Laemmle Theatres and the Anniversary Classics Series present Jean-Luc Godard’s cult favorite from 1965, the sci-fi neo-noir satire, Alphaville. This screening is part of our popular Anniversary Classics Abroad program; this is our first tribute to the controversial but always provocative French auteur, one of the founders of the French New Wave and still something of an enfant terrible at the age of 89.
Our screening is dedicated to the memory of the incandescent star of the film, Anna Karina, who was married to Godard during the 60s and starred in many of his most popular and influential movies, including A Woman Is A Woman, Band of Outsiders, and Pierrot le Fou.
American-born Eddie Constantine plays the character of Lemmy Caution, a hard-boiled detective who had been featured in a series of European B-movies. Godard borrowed the actor and the character for his vaguely futuristic portrayal of a mechanized society in thrall to a giant computer.

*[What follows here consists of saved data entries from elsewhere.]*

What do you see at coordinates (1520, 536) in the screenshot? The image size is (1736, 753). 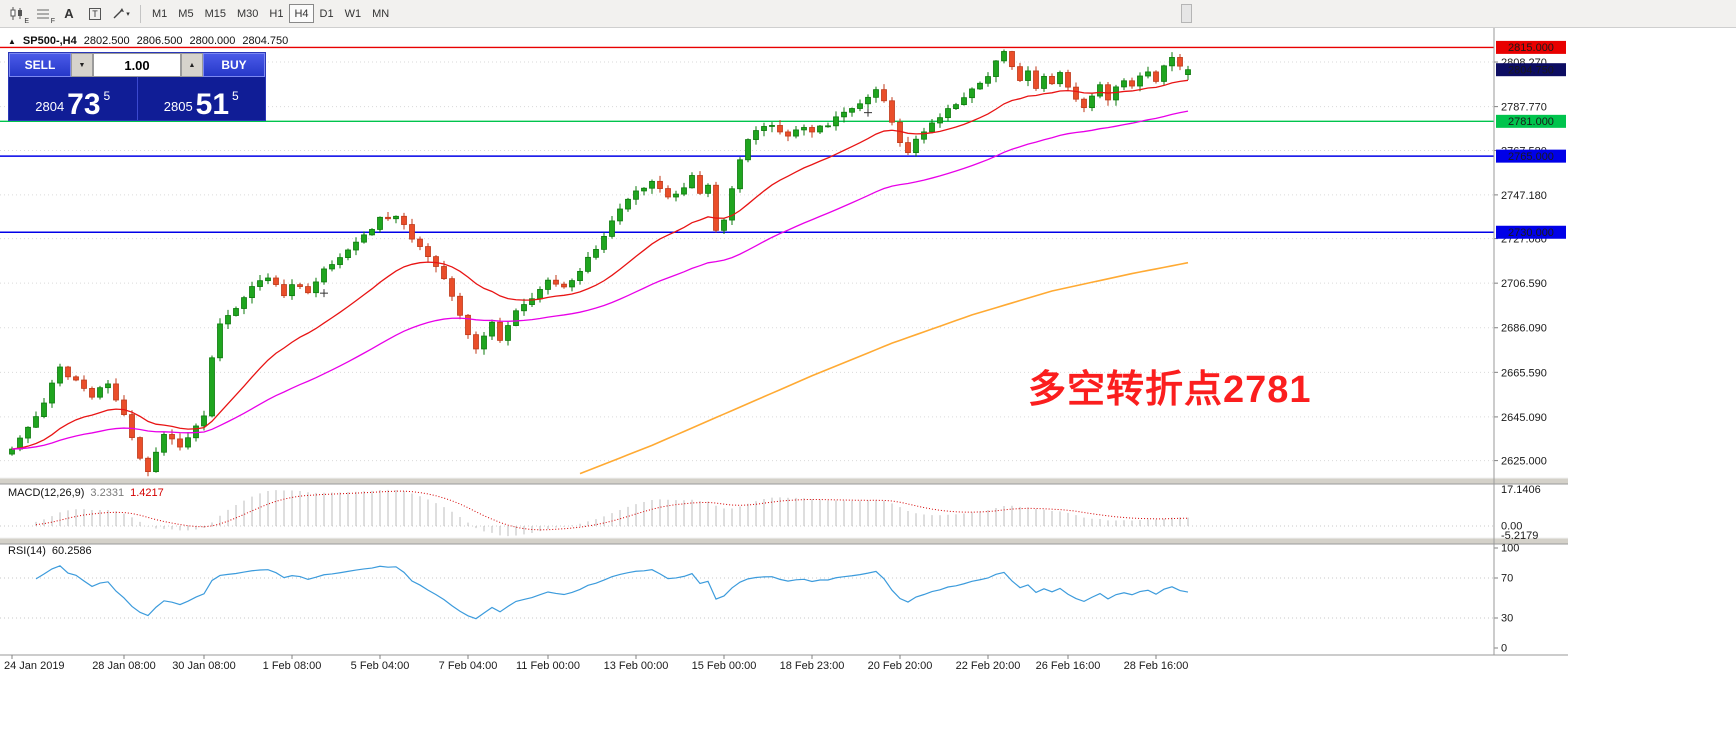 I see `svg-text: -5.2179` at bounding box center [1520, 536].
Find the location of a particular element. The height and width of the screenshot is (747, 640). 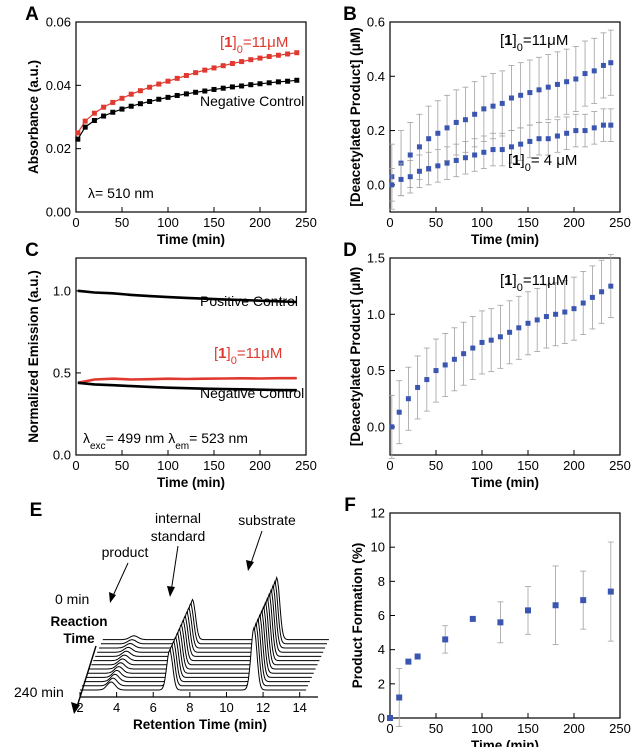

annotation-part: substrate is located at coordinates (267, 520).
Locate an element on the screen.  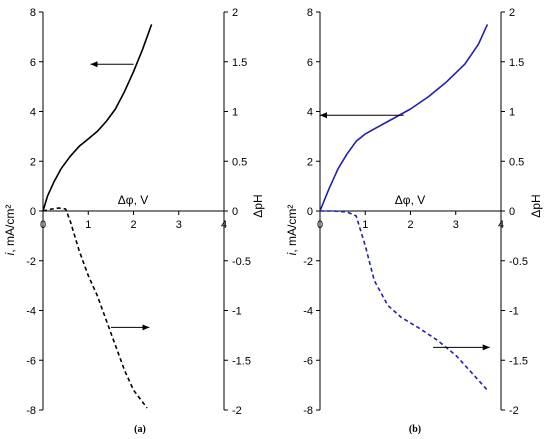
panel-label: (a) is located at coordinates (140, 430).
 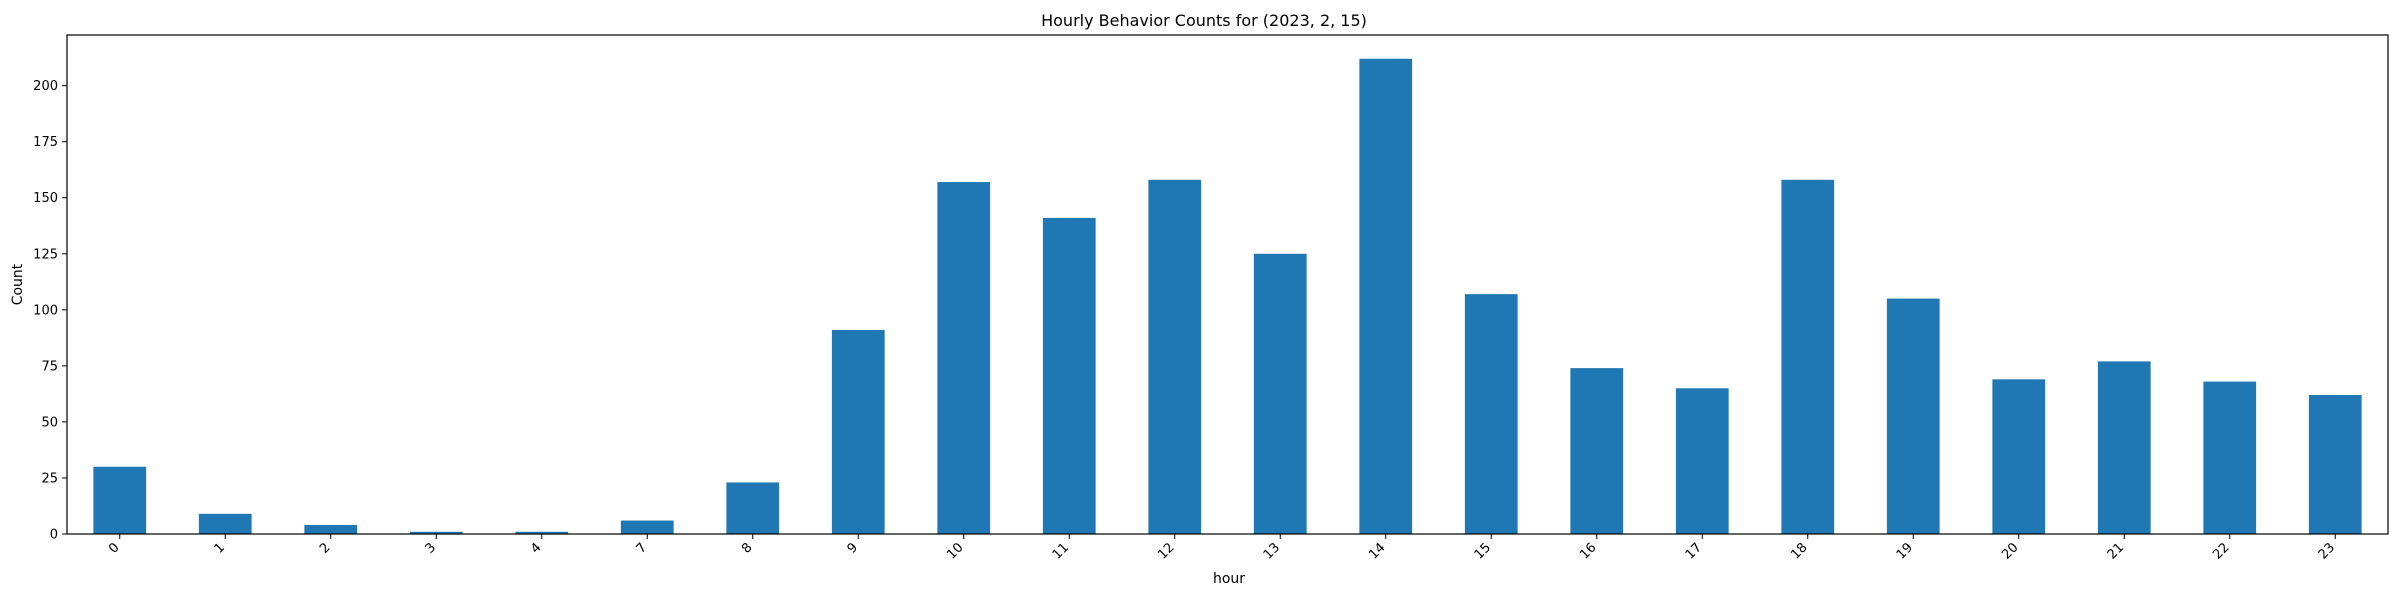 I want to click on y-tick-label: 200, so click(x=46, y=86).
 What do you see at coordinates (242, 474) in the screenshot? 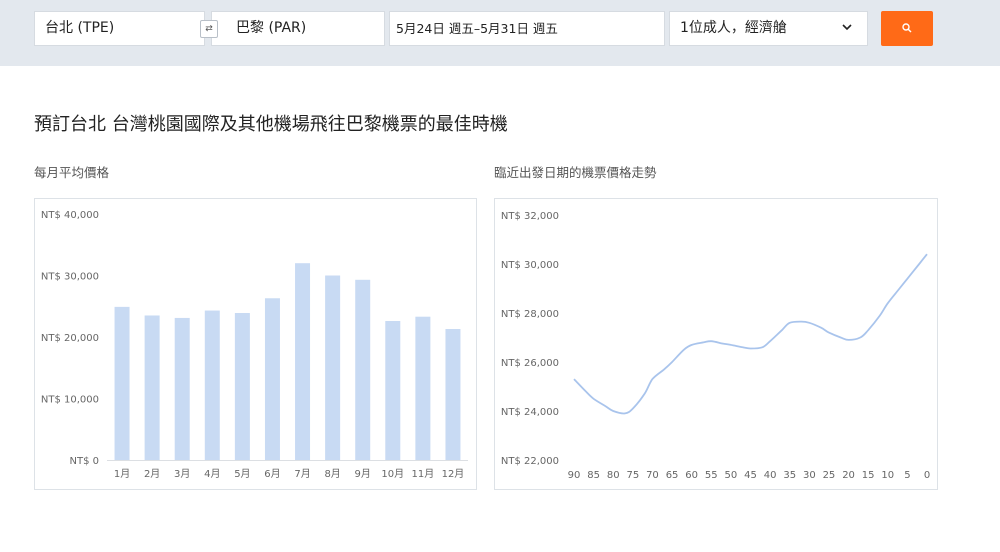
I see `x-tick-label: 5月` at bounding box center [242, 474].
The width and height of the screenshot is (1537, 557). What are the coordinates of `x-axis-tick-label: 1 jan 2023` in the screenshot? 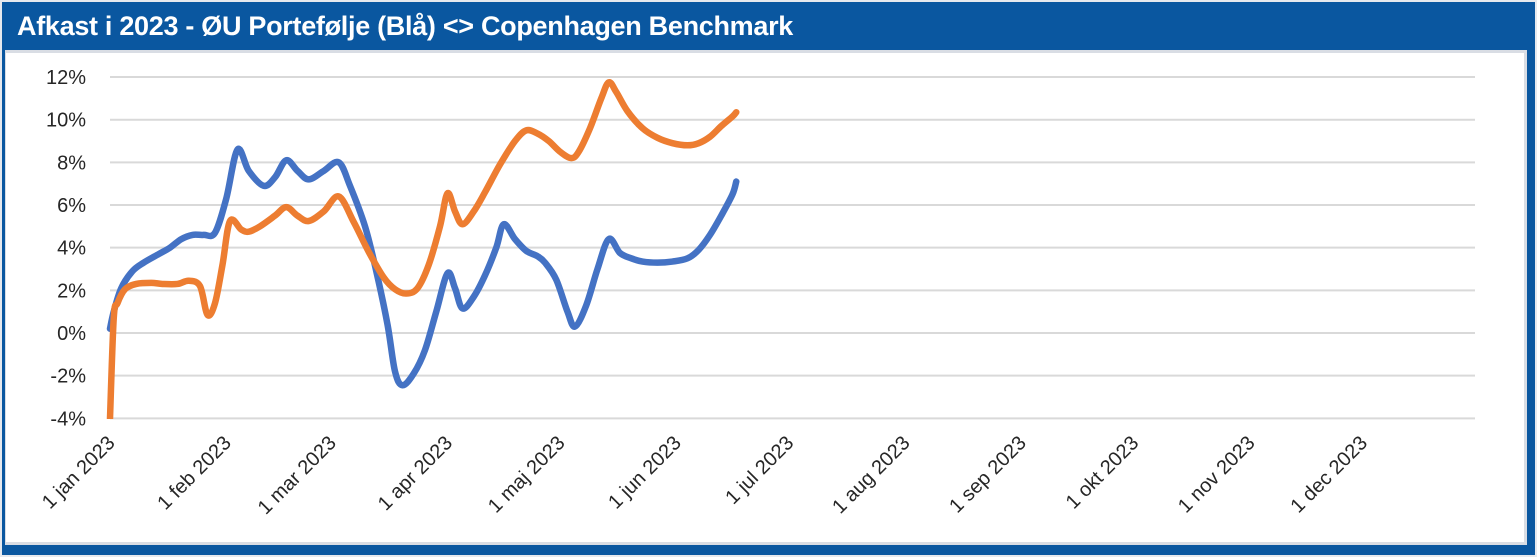 It's located at (79, 473).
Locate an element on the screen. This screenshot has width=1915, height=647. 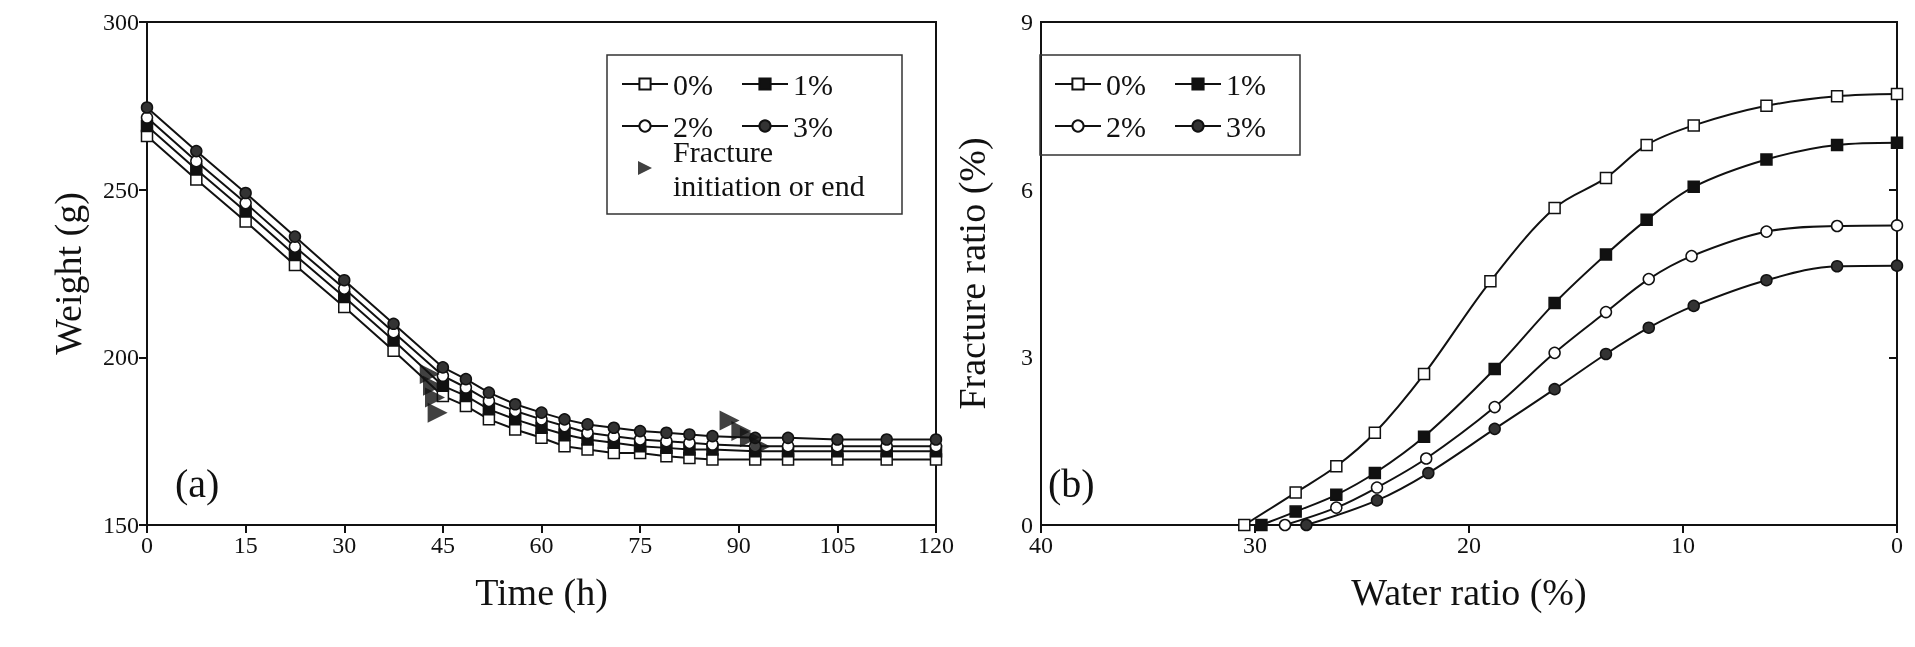
legend-label: 2% is located at coordinates (1126, 126).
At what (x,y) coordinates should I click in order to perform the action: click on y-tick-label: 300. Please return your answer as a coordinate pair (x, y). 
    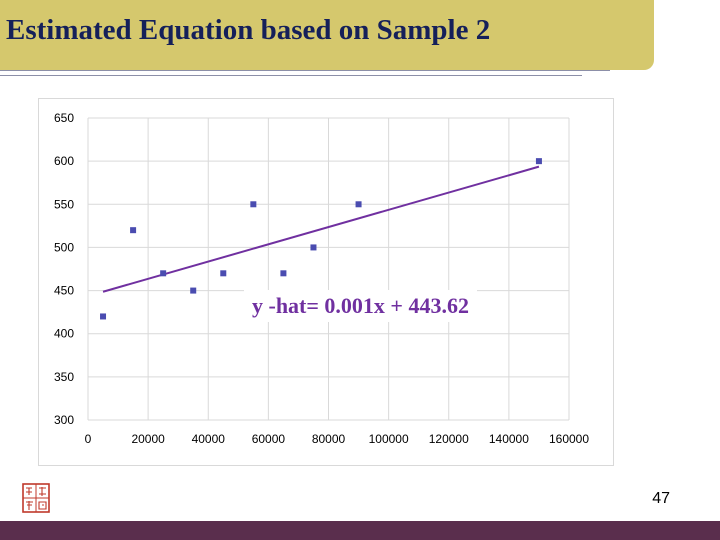
    Looking at the image, I should click on (64, 420).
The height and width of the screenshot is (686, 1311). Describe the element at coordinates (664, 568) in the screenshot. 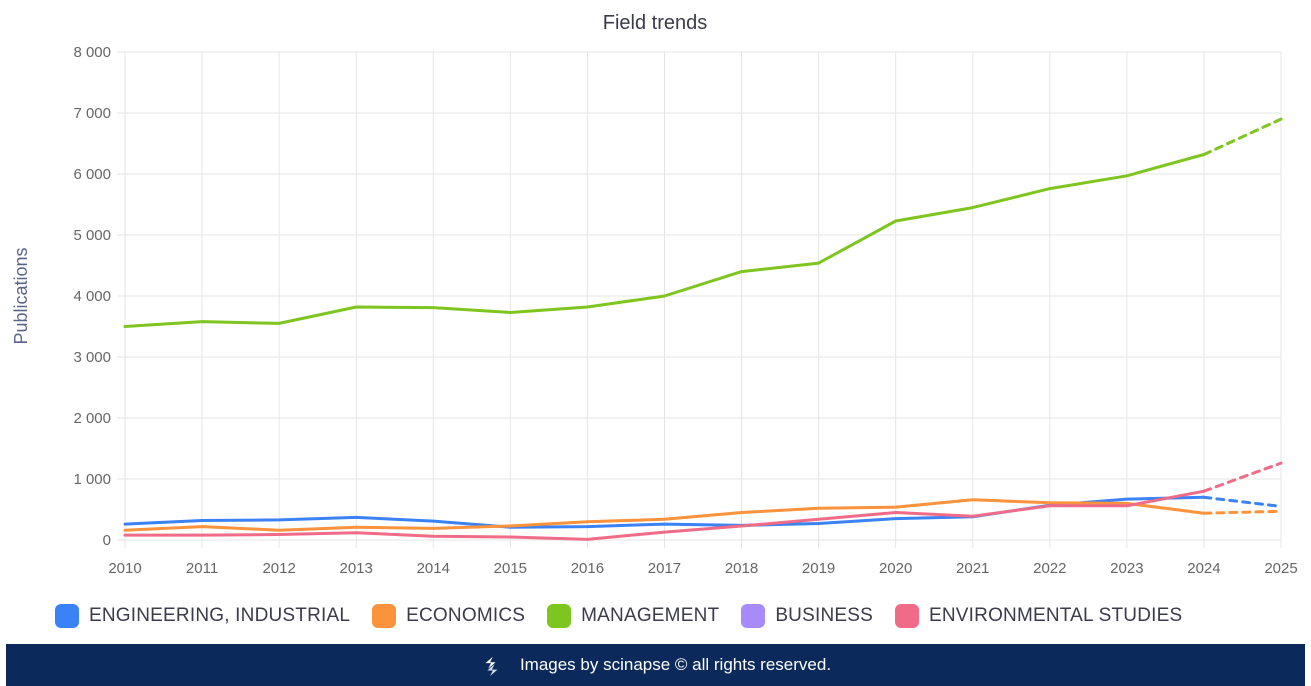

I see `x-tick-label: 2017` at that location.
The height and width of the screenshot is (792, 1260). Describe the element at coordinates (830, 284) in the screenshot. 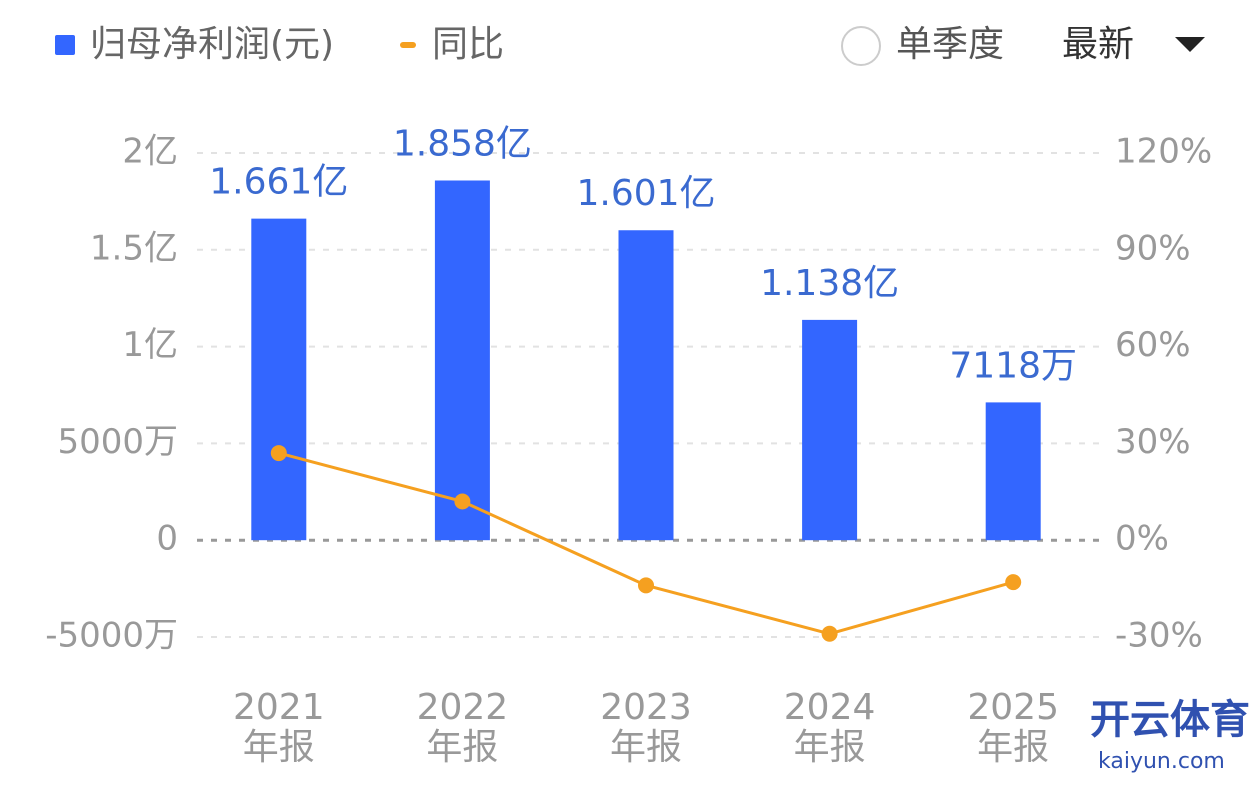

I see `data-label: 1.138亿` at that location.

Working with the great cinematographer Raoul Coutard (who photographed many films of Godard and Francois Truffaut), Godard evoked a future world utilizing modernist glass and concrete buildings that already existed in Paris in the 1960s.
The film was compared by many critics to George Orwell’s classic dystopian novel, 1984, with allusions to Orwell’s Big Brother and misinformation campaign, Newspeak. The dictatorial computer, Alpha 60, prefigured the sinister HAL in Stanley Kubrick’s 2001: A Space Odyssey. Other dark-tinged sci-fi movies like Blade Runner and The Terminator also demonstrated a debt to Alphaville.
In addition to Constantine and Karina, the cast included Howard Vernon and Akim Tamiroff, with cameo appearances by Christa Lang and Jean-Pierre Leaud, a key figure in the French New Wave.
The film won the top prize, the Golden Bear, at the Berlin Film Festival. Reviews were mixed at the time, with some critics bewildered and others praising the film’s style and originality. Over the years it has been recognized as a prophetic work in its protest of the growing dehumanization of modern life. As the Boston Globe’s Ty Burr wrote, “Alphaville moves closer to relevance with every passing year.” The New Yorker’s Richard Brody called it “one of the great cinematic works of romanticism.” Time Out’s Keith Uhlich added, “Karina proves to be the beating heart of the movie.”